Unsurprisingly, the report found, while using these broad metrics, that solar panels would in fact pay for themselves in all buildings.

So why isn't every private building owner already using solar panels? Because most owners would use cost-benefit metrics far more rooted in their own bottom lines. Air quality improvement, habitat addition and job creation are certainly important; but they don't answer whether such panels "pay for themselves," in the common-sense understanding of that phrase. In other words, the report didn't specify whether owners would recoup the costs of the solar panels via lower utility bills. By employing such a dubious methodology (which is also used by the U.S. General Services Administration), the city is suggesting that solar panels likely don't recoup such costs.

This doesn't mean that solar panels can't ever pay for themselves. Both Supervisor Wiener, and Department of Environment Policy Director Guillermo Rodriguez, mentioned during phone interviews one effective concept: Power Purchase Agreements. This, Rodriguez later wrote by email, is "where a 3rd party (e.g., SolarCity) owns the solar array, pays for its installation on your roof and sells power back to you at a lower cost than utility power." Other analysis has found that, while returns vary, solar panel systems can cover their upfront costs over a decade or more, assuming, of course, that they remain heavily subsidized at federal (and in some cases state and local) level. But even if this latter scenario becomes the norm in San Francisco, it means a lot of new projects will be facing upfront 5- and 6-figure expenses that will take years to recoup. And that, in hand, would create an initial increase in rents, something the report briefly conceded.

But it's also possible that even with all the subsidies, and the industry's further growth, that the solar panel mandate will still not be cost-effective, even over time.  Perhaps the best proof of this is that, even following the California law, which tried to nudge developers towards installing solar panels, mandates are still needed. When I asked Supervisor Wiener to address this contradiction, he said merely that “there are times when you have to, as a matter of public policy, provide a push.”

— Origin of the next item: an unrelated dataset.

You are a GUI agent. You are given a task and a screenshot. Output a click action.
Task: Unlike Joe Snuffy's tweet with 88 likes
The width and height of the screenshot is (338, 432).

If the solar panel mandate does, in fact, make developing in San Francisco harder and more expensive, it will merely add to the existing barrage of costly regulations. These include everything from rent control, to inclusionary zoning, to restrictive zoning, to preservation overlays, to lengthy approval times, to strict building codes, to architectural review processes, and so on. Indeed, the city has, along with Los Angeles, San Jose, New York City, Portland, Washington, DC, and Seattle, become a case study for how an onerous regulatory environment leads to high housing costs.

Ironically, Supervisor Wiener has long drawn this connection better than most people in San Francisco, advocating for land-use reforms that put him far to the right of city hall, risking political capital along the way. He has used basic economic arguments about supply-and-demand--which aren't always accepted in the city--to advocate for higher density construction. And he has called for speeding up the review process.

"There are a lot of reasons housing is expensive here, and the regulatory framework is certainly a part of it. It takes too long to get housing approved, it’s too uncertain, and it’s too expensive.” But he believes that the solar panel mandate, which would seemingly exacerbate this problem, is "a microscopic drop in the bucket" compared to other factors.

Numerically speaking, he is right, as San Francisco's median home values are $1,129,800. But the solar panel mandate will still likely add costs--such panels are more complicated and time-consuming to install; they require upfront costs that aren't immediately paid off; they survive on federal tax credits, which necessitate staff work from companies to obtain; and they would be just another issue that developers would need to study and seek approval for. If their final impact on prices is a "drop in the bucket" compared to all the other regulations, it just shows how convoluted the city's entire system has become.